■ Trecho da fonte:
◆ ◆ ◆ ◆

“Nós temos que reconhecer nossas perdas”, afirmou Liones Severo, diretor do SimConsult e um dos maiores especialistas sobre o agronegócio brasileiro, sobre a safra 2023/24 de soja do Brasil. Na análise de Severo, partindo da perspectiva inicial de uma produção de 163 milhões de toneladas, 20% já se perdeu irreversivelmente, 30% dos campos estão convalescentes e 50% estão satisfatórios. Assim, caso as condições de clima não se regularizem – e as previsões ainda não mostram esse cenário mais linear das chuvas – estes 30% podem aumentar e a safra ser menor ainda.
Desta forma, o número do especialista é, neste 27 de dezembro de 2023, de 130,4 milhões de toneladas de soja e, novamente, pode ser revisado para baixo caso o tempo não melhore efetivamente nas principais regiões produtoras do Brasil. “É preciso ir para o campo, conhecer as lavouras, ir até elas e olhar. Um estudo mostra que em todos os anos bissextos as afras quebraram em algum lugar do mundo e veremos isso em 2024”, explica. Nos últimos 24 anos, foi possível se fazer este registro em 2004, 2008, 2012, 2016, 2020 e agora em 2024.

◆ ◆ ◆ ◆

■ Listagem:
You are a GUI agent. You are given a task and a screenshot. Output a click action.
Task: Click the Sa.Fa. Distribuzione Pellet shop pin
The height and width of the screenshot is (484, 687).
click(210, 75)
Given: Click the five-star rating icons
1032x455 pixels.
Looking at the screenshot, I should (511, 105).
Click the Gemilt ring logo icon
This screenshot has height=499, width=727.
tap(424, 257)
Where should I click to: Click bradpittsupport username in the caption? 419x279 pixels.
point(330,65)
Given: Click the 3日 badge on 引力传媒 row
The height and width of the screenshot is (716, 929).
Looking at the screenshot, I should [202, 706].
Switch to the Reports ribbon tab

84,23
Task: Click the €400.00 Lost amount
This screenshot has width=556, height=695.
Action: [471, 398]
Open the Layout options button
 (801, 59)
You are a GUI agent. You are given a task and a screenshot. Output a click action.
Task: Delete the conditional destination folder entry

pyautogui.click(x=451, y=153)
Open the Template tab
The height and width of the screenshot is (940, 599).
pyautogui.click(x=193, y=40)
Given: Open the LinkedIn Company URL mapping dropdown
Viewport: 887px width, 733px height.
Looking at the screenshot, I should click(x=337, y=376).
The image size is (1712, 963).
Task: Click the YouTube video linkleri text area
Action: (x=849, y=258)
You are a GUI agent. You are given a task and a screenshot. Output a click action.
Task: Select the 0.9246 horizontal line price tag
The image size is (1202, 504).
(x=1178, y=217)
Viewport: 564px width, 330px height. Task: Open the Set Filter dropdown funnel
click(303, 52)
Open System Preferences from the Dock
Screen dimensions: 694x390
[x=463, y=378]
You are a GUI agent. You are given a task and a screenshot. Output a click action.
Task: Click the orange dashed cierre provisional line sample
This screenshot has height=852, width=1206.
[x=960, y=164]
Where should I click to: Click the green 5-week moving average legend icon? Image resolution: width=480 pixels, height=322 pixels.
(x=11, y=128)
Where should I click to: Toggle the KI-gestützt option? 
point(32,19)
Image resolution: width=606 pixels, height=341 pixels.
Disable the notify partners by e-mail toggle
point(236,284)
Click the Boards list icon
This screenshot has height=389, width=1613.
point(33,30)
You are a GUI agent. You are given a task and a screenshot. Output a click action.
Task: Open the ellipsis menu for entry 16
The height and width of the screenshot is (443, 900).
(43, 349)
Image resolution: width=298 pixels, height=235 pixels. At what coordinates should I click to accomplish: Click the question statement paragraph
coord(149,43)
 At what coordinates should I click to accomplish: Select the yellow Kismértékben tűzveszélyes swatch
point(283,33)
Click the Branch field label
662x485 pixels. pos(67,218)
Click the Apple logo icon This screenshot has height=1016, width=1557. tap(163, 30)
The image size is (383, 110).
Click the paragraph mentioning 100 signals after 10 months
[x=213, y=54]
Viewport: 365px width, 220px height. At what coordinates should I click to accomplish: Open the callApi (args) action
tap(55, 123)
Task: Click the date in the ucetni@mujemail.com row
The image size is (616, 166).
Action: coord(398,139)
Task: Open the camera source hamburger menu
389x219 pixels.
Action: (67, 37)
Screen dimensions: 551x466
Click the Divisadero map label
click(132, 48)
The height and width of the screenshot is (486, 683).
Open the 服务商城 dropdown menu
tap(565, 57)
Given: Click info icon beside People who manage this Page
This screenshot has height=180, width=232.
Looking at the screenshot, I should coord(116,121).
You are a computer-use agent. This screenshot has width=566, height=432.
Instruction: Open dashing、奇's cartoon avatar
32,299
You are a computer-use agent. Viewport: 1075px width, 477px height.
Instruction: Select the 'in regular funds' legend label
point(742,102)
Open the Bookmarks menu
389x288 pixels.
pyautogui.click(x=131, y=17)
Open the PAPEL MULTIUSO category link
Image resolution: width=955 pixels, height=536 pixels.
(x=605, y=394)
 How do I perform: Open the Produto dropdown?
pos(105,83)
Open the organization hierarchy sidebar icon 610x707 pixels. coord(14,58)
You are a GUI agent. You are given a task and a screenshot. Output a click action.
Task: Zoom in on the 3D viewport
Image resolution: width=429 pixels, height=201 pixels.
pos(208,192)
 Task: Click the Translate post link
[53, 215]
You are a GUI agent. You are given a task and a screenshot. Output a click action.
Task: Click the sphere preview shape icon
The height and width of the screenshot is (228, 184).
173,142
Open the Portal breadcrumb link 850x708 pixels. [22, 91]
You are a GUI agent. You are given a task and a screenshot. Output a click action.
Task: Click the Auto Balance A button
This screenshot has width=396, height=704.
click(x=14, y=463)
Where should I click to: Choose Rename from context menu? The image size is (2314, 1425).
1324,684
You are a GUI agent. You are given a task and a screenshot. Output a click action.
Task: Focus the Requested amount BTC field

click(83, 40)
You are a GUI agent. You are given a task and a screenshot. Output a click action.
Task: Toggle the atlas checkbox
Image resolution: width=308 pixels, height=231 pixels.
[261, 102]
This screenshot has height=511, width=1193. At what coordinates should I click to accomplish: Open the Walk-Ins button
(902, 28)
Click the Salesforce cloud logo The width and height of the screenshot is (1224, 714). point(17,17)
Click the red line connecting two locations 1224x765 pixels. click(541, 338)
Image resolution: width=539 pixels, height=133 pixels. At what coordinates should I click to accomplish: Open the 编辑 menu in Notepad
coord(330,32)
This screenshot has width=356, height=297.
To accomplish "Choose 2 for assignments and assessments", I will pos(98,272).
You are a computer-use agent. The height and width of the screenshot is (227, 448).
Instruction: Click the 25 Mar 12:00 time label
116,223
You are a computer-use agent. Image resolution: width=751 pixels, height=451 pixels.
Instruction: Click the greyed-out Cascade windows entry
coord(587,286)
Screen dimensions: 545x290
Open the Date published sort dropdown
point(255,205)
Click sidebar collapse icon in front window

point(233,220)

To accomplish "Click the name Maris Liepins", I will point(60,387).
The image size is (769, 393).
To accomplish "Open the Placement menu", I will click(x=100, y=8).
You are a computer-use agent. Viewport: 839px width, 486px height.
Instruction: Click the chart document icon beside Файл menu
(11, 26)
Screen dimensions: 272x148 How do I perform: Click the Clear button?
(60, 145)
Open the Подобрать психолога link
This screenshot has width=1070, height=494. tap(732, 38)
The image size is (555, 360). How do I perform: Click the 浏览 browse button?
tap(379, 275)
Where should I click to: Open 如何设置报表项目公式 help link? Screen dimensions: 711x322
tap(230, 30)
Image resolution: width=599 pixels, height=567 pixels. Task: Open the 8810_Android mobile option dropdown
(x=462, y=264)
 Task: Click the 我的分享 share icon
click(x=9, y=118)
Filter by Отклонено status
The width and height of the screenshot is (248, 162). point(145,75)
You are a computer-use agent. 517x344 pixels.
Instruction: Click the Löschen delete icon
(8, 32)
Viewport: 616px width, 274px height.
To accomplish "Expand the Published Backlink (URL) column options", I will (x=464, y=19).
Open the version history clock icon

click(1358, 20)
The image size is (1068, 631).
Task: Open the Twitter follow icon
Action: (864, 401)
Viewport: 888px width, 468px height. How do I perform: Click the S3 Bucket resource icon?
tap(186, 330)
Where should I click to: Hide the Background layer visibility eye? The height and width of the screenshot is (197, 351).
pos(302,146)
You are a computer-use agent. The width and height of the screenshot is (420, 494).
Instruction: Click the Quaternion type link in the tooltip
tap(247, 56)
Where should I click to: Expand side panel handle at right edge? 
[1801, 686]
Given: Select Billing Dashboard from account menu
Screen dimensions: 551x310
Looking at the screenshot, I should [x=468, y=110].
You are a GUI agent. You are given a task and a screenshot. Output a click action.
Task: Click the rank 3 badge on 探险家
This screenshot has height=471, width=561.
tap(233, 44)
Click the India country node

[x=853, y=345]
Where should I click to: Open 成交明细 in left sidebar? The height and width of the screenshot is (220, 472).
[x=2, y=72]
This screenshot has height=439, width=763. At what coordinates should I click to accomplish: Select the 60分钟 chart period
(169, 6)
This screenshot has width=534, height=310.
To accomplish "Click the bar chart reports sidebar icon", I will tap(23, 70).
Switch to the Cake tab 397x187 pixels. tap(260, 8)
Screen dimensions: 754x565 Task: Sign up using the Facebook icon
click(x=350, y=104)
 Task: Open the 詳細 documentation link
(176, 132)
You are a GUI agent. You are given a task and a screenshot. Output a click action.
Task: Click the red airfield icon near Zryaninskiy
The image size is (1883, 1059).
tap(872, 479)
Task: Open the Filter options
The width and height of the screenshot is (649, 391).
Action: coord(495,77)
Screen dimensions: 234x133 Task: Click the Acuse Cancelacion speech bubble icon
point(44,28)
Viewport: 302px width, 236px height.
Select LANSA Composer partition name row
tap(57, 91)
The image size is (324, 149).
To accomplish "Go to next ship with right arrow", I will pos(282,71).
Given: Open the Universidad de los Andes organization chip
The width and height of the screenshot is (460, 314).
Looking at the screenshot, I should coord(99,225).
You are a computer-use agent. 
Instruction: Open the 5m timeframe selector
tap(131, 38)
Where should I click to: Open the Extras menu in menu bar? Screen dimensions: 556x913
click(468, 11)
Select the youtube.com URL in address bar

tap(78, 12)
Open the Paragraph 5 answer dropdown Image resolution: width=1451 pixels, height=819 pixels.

◆ ◆ ◆ ◆

■ Tarefa escrita:
Transcreva, do texto sobre a safra brasileira de soja, a passagem que começa em "Desta forma, o" e prossegue até "agora em 2024.".

■ Solução da tarefa:
Desta forma, o número do especialista é, neste 27 de dezembro de 2023, de 130,4 milhões de toneladas de soja e, novamente, pode ser revisado para baixo caso o tempo não melhore efetivamente nas principais regiões produtoras do Brasil. “É preciso ir para o campo, conhecer as lavouras, ir até elas e olhar. Um estudo mostra que em todos os anos bissextos as afras quebraram em algum lugar do mundo e veremos isso em 2024”, explica. Nos últimos 24 anos, foi possível se fazer este registro em 2004, 2008, 2012, 2016, 2020 e agora em 2024.